Hey there, tech fam! Nina here, back on agntbox.com with another deep dive into the ever-shifting sands of AI tools. You know me, I’m all about finding the stuff that actually makes a difference in our workflows, not just the shiny new toys that gather digital dust after a week.

Today, we’re going to talk about something that’s been subtly but significantly impacting my own projects lately: the often-overlooked world of AI SDKs. Specifically, I want to zero in on a particular angle that’s become crucial for me as I build out more complex, multi-modal applications: Managing State and Context in Multi-Turn Conversations with the OpenAI Python SDK.

Yeah, I know. It sounds a bit dry, a bit… developer-y. But hear me out. If you’ve ever tried to build a chatbot, an AI assistant, or any application that needs to remember what you said five minutes ago, you’ve hit this wall. The AI itself is brilliant at generating text, but it’s inherently stateless. Each request is a fresh start. And that’s where the SDK, and how we use it, becomes our best friend.

I’ve been knee-deep in a project lately – an AI-powered research assistant for content creators. It’s supposed to help generate ideas, summarize articles, and even draft outlines, all while remembering the user’s previous requests and preferences.

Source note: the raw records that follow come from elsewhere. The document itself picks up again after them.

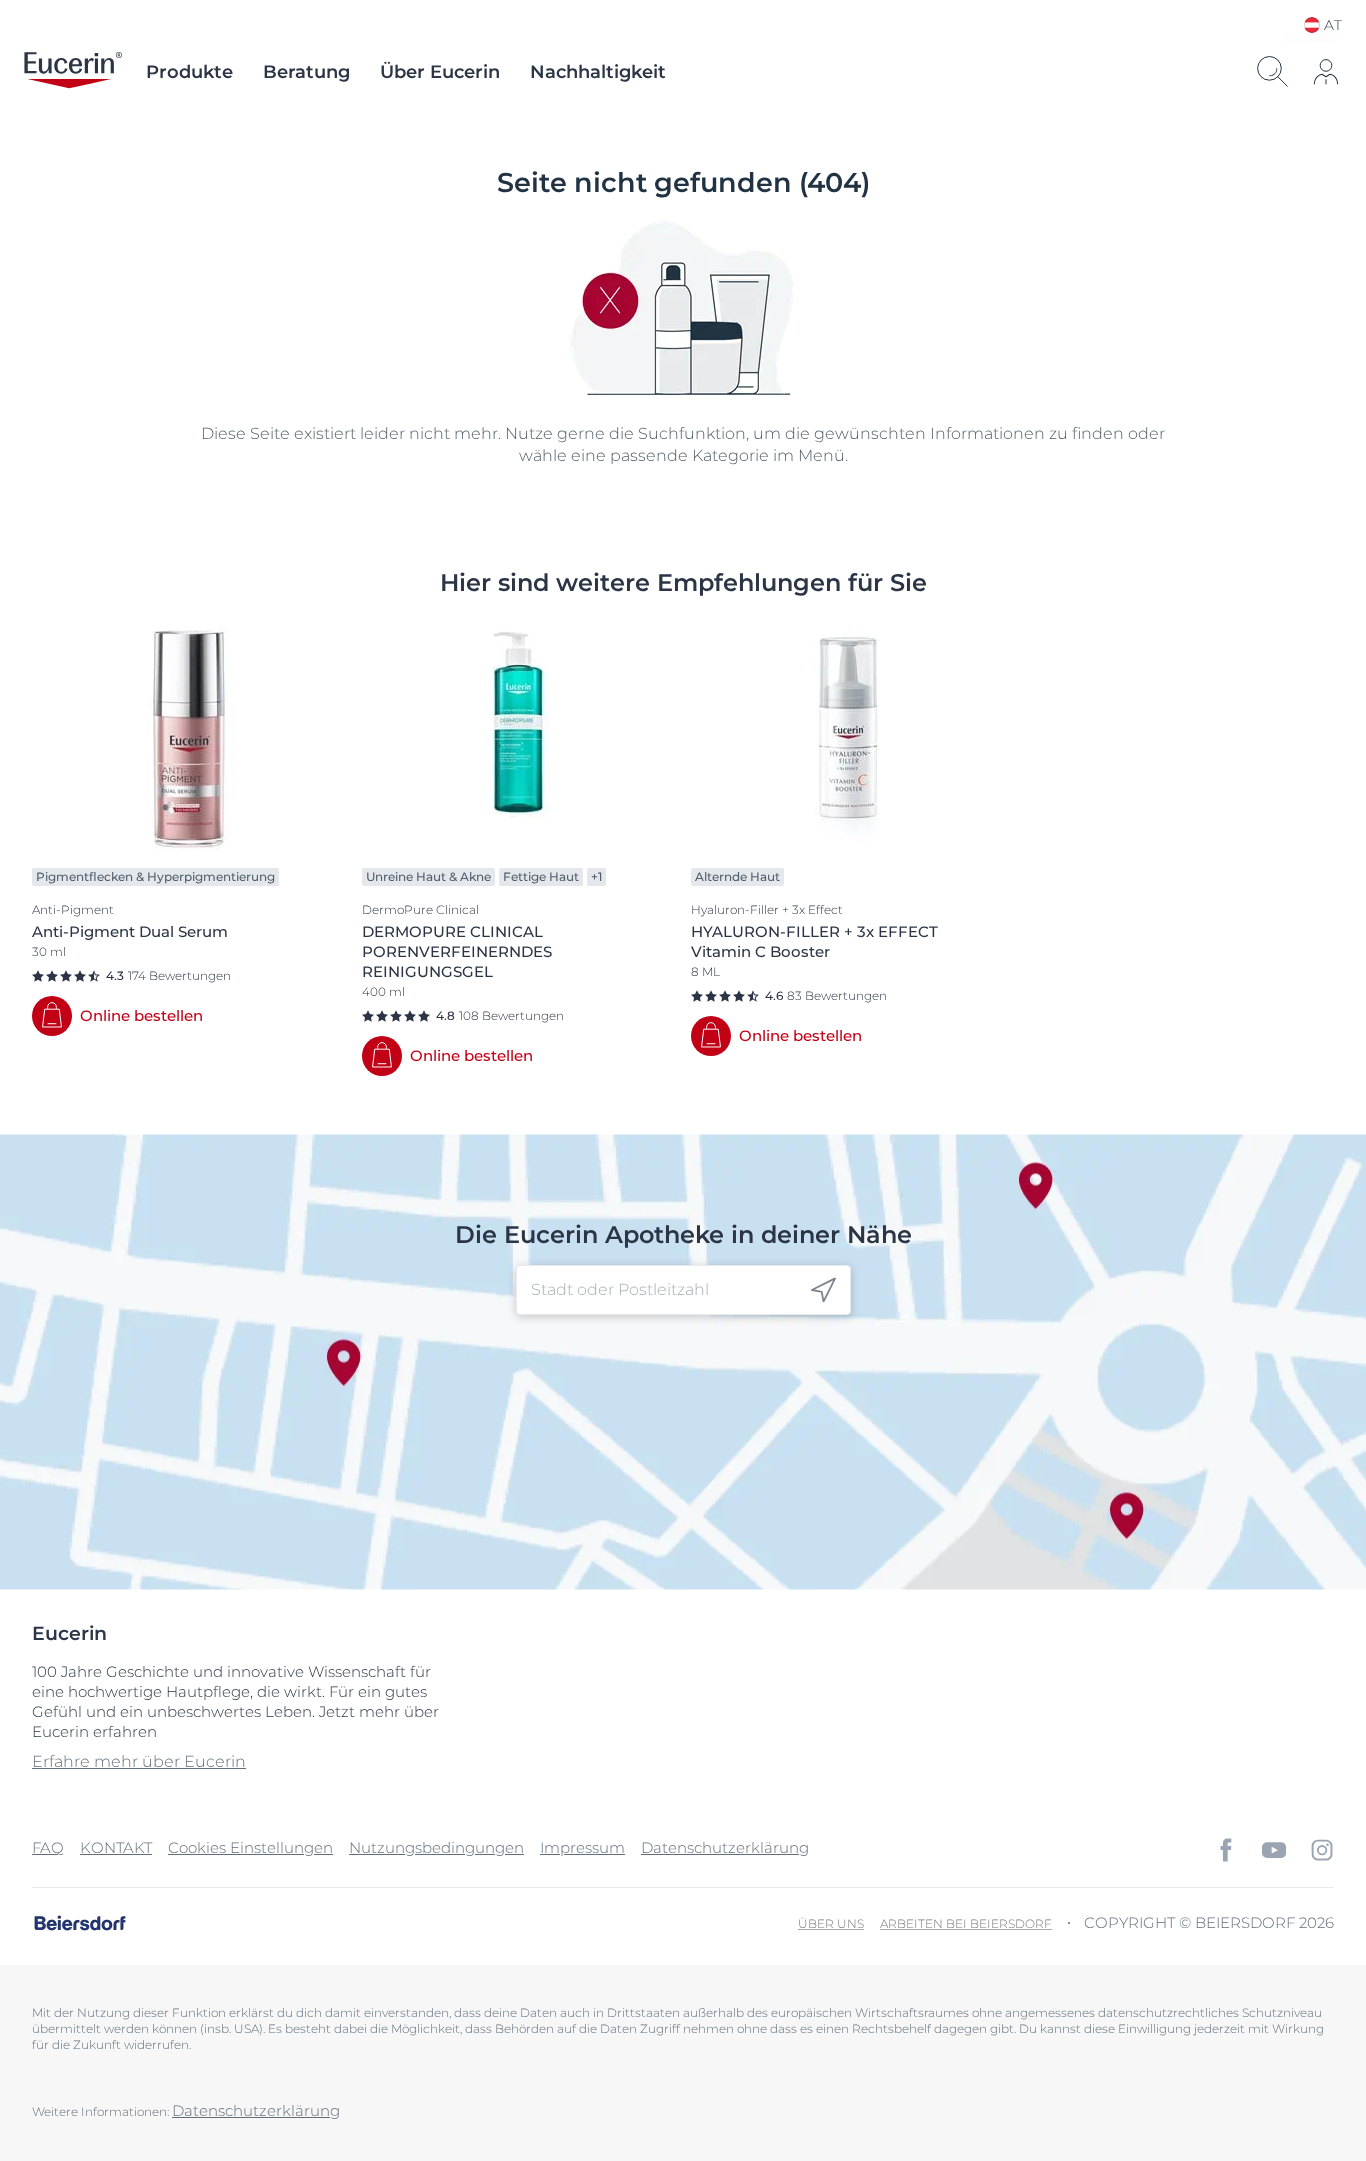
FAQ (48, 1847)
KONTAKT (116, 1847)
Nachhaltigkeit (598, 72)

Early on, I was just sending each new user prompt to the API, and the results were… well, let’s just say my assistant had the memory of a goldfish. It would contradict itself, forget key details, and constantly ask for information it already had. Frustrating for me, even more frustrating for my beta testers.

That’s when I realized I needed a more structured approach to managing the conversation context. It’s not enough to just send a string; you need to send a history. And the OpenAI Python SDK, with its message structure, is perfectly designed for this, even if it doesn’t explicitly handle the *storage* part for you.

The Stateless Beast and Our Memory Patch

Think about how the OpenAI API works, especially with models like GPT-4. When you make a call, you send a list of ‘messages’. Each message has a ‘role’ (system, user, or assistant) and ‘content’. The magic is that the model processes this entire list to generate its next response. It doesn’t inherently store anything from your previous API call. Every new call is a blank slate, except for the history *you provide within that single call*.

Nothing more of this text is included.